◆ WHAT THE TASK ASKS: Output word for word the lines from the one with "Task: Click the" to the final line of the data, both ends included, but skip the pictures.

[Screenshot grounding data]
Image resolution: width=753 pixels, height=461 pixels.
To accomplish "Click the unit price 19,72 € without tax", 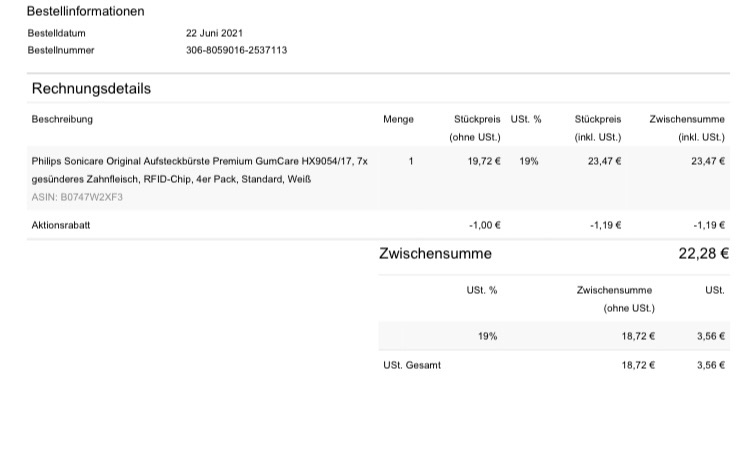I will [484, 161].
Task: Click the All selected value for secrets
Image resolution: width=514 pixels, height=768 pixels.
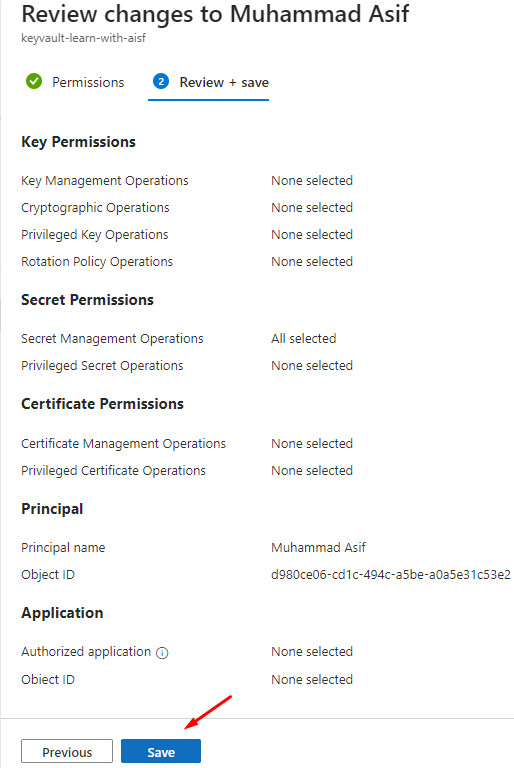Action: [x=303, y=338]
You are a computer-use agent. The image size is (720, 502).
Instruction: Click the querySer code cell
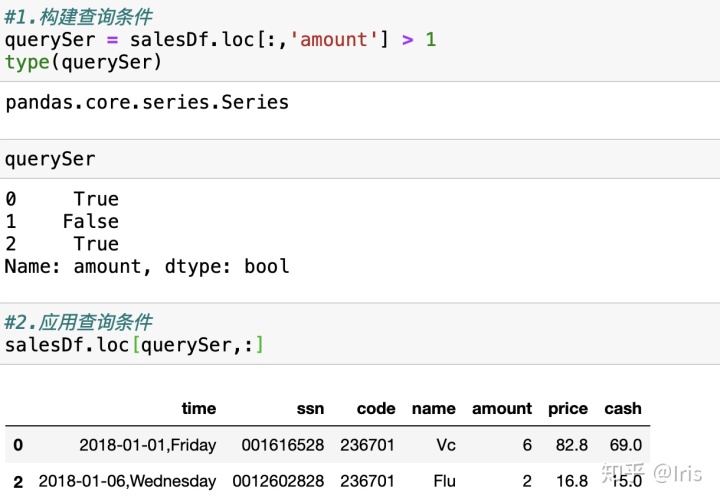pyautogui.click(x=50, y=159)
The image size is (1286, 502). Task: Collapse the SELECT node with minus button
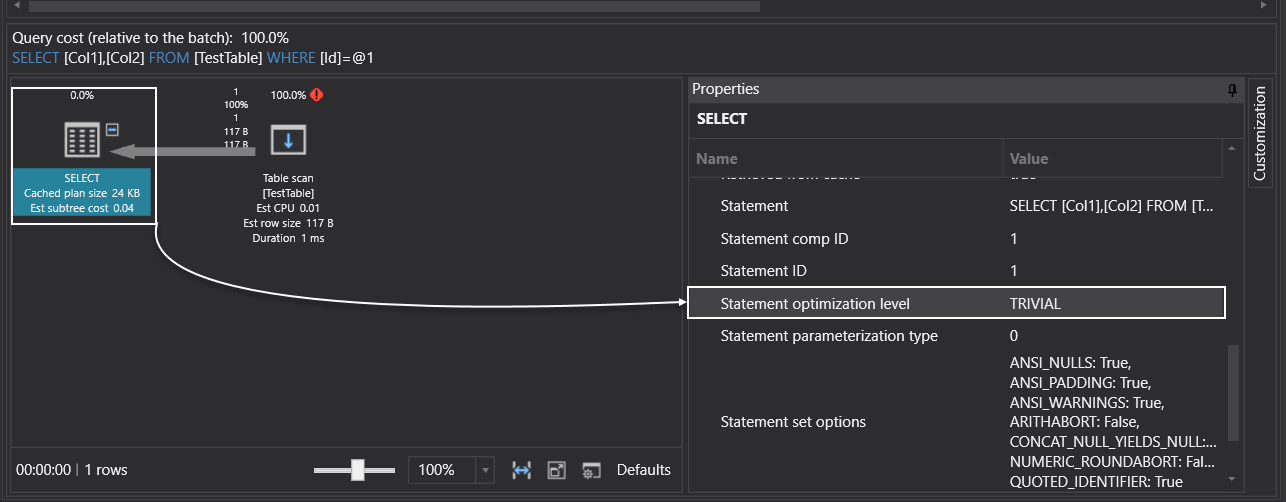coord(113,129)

◆ EXERCISE ANSWER:
Task: Click the All selected value for secrets
Image resolution: width=514 pixels, height=768 pixels.
Action: [x=303, y=338]
You are a computer-use agent. The image size is (720, 502).
Instruction: Click the querySer code cell
pyautogui.click(x=50, y=159)
The image size is (1286, 502). Task: Collapse the SELECT node with minus button
coord(113,129)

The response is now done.